Nurix Therapeutics, Inc.

Nurix’s DEL-AI platform uses a first-in-class DEL Foundation Model trained on the Company’s proprietary DNA encoded library data

Nurix’s DEL Foundation Model can accurately predict novel binders to therapeutically relevant targets, including many targets considered undruggable, with the potential to accelerate the discovery of novel drugs

SAN FRANCISCO, April 28, 2025 (GLOBE NEWSWIRE) -- Nurix Therapeutics, Inc. (Nasdaq: NRIX), a clinical-stage biopharmaceutical company focused on the discovery, development and commercialization of targeted protein degradation medicines, today presented data that demonstrate the potential of its DEL Foundation Model to enable the rapid in silico identification of novel binders for a broad range of therapeutically relevant proteins, addressing a key barrier in the discovery and development of small molecule drugs. These results were presented at the American Association of Cancer Research (AACR) Annual Meeting in Chicago, IL, which is being held from April 25-30, 2025.

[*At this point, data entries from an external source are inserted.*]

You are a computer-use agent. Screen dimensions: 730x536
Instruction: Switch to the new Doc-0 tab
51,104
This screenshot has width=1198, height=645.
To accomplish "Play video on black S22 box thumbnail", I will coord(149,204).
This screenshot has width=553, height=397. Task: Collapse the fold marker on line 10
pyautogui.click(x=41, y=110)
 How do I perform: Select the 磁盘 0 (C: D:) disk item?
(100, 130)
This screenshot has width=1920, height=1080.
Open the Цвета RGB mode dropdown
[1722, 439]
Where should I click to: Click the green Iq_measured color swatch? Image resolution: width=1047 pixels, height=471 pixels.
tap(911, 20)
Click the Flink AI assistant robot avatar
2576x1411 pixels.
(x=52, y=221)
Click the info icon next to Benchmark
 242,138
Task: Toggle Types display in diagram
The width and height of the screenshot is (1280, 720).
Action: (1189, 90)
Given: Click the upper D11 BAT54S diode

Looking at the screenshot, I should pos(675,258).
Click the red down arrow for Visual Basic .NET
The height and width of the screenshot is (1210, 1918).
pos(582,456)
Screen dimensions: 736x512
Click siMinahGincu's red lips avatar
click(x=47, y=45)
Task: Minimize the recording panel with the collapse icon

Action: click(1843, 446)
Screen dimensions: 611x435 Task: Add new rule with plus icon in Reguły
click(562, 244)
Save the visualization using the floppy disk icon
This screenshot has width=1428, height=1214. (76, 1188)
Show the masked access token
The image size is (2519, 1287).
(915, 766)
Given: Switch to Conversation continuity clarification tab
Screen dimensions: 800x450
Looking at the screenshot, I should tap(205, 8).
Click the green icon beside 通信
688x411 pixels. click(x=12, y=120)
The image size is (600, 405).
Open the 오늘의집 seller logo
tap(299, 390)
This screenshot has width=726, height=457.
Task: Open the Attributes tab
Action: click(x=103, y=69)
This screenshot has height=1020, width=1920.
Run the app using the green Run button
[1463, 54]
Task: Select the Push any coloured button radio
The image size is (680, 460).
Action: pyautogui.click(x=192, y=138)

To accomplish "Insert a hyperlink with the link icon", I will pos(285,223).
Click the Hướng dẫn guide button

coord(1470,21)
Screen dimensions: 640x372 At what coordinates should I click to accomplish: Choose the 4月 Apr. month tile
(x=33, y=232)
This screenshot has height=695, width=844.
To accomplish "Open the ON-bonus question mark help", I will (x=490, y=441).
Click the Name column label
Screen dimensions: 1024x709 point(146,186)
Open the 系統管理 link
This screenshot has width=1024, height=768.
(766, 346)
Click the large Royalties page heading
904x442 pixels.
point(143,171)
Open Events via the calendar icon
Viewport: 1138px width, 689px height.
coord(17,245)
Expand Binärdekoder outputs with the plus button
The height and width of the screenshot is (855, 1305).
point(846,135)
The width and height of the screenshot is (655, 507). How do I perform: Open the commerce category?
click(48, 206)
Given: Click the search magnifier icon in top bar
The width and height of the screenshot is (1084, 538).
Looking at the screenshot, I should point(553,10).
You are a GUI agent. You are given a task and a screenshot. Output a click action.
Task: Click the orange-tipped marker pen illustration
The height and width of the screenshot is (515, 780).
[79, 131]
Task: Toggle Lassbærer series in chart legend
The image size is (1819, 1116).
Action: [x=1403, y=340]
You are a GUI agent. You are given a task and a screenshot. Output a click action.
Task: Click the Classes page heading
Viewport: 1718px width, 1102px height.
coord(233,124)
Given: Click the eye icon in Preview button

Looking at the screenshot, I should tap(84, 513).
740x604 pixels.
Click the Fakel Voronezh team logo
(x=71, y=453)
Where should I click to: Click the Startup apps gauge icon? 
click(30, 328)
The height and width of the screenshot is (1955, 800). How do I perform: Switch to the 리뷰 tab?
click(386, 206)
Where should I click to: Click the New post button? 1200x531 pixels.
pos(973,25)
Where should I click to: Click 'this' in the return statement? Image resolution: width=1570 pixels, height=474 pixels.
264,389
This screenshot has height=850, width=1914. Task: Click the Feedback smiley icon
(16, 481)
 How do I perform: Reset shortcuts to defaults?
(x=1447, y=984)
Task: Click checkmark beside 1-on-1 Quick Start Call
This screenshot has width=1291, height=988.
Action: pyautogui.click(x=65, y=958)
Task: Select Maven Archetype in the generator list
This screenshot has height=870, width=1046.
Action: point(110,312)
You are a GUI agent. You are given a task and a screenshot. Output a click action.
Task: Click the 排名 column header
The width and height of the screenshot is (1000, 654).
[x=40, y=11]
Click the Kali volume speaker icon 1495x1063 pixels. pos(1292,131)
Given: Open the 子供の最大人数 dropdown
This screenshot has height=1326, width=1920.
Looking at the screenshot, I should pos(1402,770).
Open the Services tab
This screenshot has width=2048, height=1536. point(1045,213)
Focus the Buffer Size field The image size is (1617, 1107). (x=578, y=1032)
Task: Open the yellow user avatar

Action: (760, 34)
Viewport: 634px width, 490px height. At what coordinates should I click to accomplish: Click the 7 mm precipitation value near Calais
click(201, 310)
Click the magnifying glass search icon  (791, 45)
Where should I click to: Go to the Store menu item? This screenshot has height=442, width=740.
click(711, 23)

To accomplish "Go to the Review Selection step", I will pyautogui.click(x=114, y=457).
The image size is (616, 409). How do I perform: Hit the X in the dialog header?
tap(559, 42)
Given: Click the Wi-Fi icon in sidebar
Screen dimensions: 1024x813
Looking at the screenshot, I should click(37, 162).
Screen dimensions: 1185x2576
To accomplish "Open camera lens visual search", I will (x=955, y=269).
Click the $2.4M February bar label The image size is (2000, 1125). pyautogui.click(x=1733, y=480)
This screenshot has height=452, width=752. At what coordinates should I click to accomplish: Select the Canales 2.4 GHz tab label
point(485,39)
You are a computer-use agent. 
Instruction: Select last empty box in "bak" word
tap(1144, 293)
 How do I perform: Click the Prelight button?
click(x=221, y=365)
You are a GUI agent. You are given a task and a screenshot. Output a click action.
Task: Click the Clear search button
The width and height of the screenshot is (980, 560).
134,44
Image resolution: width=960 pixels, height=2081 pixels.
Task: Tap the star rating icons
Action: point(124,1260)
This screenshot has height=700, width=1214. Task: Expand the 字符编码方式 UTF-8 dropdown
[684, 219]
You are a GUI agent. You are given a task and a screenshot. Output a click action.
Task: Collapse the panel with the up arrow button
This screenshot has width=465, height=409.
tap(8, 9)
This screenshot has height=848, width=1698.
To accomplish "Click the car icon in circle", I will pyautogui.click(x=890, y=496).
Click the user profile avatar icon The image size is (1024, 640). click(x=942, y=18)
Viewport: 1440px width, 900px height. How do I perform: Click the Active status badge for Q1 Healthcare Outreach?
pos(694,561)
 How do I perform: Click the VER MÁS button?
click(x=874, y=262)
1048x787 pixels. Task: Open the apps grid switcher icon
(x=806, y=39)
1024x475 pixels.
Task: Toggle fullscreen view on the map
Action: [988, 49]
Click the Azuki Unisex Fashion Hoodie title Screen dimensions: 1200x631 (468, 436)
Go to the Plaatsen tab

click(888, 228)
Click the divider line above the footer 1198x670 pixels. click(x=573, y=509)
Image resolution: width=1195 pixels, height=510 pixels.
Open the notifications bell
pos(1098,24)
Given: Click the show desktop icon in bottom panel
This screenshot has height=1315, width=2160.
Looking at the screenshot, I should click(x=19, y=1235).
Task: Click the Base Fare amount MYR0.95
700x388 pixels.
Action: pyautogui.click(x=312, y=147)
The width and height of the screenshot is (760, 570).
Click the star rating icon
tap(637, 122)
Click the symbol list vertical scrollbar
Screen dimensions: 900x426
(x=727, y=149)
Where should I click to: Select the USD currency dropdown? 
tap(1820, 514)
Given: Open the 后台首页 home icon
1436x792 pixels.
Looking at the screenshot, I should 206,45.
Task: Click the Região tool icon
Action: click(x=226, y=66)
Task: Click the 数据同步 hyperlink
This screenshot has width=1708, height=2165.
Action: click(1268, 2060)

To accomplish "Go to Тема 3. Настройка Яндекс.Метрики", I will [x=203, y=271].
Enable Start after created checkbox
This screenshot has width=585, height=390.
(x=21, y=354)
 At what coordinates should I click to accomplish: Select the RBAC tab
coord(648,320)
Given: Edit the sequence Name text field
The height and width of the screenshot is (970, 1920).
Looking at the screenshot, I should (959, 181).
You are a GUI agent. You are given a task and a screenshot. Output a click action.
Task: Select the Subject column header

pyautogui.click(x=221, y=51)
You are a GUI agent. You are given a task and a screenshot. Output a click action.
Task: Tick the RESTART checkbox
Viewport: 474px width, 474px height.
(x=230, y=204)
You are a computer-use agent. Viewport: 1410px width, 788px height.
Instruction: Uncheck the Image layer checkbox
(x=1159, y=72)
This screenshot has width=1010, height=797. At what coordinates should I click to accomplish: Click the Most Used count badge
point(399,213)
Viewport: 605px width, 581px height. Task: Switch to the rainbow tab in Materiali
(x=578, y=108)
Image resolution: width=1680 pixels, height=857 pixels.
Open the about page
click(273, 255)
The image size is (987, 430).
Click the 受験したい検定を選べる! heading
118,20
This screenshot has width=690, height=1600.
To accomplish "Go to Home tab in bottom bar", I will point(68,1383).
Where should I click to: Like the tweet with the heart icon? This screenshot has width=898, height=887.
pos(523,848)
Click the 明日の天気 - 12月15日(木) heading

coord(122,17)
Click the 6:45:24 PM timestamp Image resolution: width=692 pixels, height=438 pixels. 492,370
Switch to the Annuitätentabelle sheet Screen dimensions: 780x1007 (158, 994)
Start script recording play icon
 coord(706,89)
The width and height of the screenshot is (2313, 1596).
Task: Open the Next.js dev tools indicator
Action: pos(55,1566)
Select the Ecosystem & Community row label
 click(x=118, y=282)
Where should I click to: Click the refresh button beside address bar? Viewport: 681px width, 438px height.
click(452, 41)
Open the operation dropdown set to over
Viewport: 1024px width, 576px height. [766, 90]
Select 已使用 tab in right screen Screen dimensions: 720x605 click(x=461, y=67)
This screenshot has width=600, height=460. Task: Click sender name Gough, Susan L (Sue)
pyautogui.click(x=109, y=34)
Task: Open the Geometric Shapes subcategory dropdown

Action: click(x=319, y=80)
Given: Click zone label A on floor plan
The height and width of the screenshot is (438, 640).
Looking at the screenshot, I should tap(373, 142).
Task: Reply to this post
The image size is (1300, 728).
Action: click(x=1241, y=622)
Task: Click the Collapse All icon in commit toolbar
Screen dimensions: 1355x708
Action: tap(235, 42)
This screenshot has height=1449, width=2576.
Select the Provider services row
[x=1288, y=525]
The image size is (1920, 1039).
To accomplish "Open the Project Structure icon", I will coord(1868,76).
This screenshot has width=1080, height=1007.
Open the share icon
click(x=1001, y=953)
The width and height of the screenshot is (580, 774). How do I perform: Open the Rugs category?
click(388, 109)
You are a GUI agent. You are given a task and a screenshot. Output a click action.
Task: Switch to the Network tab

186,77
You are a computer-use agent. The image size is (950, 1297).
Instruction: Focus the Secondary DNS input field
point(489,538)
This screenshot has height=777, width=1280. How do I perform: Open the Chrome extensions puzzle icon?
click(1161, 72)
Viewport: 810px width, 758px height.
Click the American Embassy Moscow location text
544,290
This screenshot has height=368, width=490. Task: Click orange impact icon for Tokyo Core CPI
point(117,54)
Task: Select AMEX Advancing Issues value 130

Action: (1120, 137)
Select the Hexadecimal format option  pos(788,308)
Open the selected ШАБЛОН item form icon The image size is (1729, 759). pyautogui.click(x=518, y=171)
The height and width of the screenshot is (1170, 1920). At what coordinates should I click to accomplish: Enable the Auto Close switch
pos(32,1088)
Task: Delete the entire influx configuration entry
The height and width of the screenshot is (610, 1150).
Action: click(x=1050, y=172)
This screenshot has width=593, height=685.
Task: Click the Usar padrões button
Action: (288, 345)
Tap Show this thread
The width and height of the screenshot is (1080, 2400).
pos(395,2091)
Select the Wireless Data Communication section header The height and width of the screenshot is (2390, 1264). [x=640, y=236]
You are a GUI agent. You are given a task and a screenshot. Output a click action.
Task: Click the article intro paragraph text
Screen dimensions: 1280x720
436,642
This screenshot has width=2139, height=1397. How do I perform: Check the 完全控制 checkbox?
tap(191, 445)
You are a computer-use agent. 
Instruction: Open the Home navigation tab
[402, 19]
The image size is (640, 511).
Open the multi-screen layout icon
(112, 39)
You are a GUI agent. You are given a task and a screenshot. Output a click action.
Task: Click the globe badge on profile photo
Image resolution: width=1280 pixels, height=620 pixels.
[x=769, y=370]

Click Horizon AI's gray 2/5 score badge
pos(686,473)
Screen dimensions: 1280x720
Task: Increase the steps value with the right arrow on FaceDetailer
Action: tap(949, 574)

“Nurix’s DEL-AI platform has the potential to accelerate the discovery of breakthrough small molecule drugs—whether they be protein degraders, molecular glues, or inhibitors—by enabling ready-access to tractable chemical matter for an expansive set of proteins, especially those previously considered beyond the reach of drug discovery organizations,” said Gwenn M. Hansen, Ph.D., chief scientific officer of Nurix. “Our team has leveraged the rich datasets generated from rigorously controlled screenings of our customize collection of over five billion unique DEL compounds against hundreds of disease targets and E3 ligase proteins to construct a powerful suite of machine learning models and tools. By directly integrating the sampling density provided by DEL compound repertoires with primary protein sequence information, our model can learn a generalizable structure activity relationship capable of predicting novel binders for nearly any disease-relevant protein target.”

“Our DEL-AI engine is a potential game changer, allowing us to substantially accelerate drug discovery workflows and efficiently identify therapeutic candidates for our wholly owned pipeline and our current and future discovery partnerships,” said Arthur T. Sands, M.D., Ph.D., president and chief executive officer of Nurix. “This powerful research engine is a result of our significant expertise and strategic investments in DEL methodology and our machine learning platform.”

Nurix’s presentation at the AACR 2025 Annual Meeting, titled: “DEL-AI: Proteome-wide in silico screening of multi-billion compound libraries using machine learning foundation models,” described the development of a first-in-class foundation model that was trained on the Company’s high quality, proprietary DEL data. Nurix’s DEL Foundation Model is able to perform virtual DEL experiments on prospective protein target sequences to accurately predict novel binders to a large proportion of therapeutically relevant targets, including many targets considered undruggable. In plots of virtually predicted vs. experimentally-derived DEL screens against therapeutically relevant proteins, Nurix’s DEL Foundation Model demonstrated the ability to accurately predict the experimental results, including experimentally validated binders. Success of the DEL Foundation Model was found to correlate to the degree of similarity of query sequences to proteins within the DEL training set, and data demonstrated that the current model requires as little as 50% amino acid sequence similarity of a query protein to training data to enable binder prediction. Nurix’s model was also capable of inferring binders from chemical space not represented in the training set, suggesting that the model is capable of both protein sequence and chemical structure generalizations.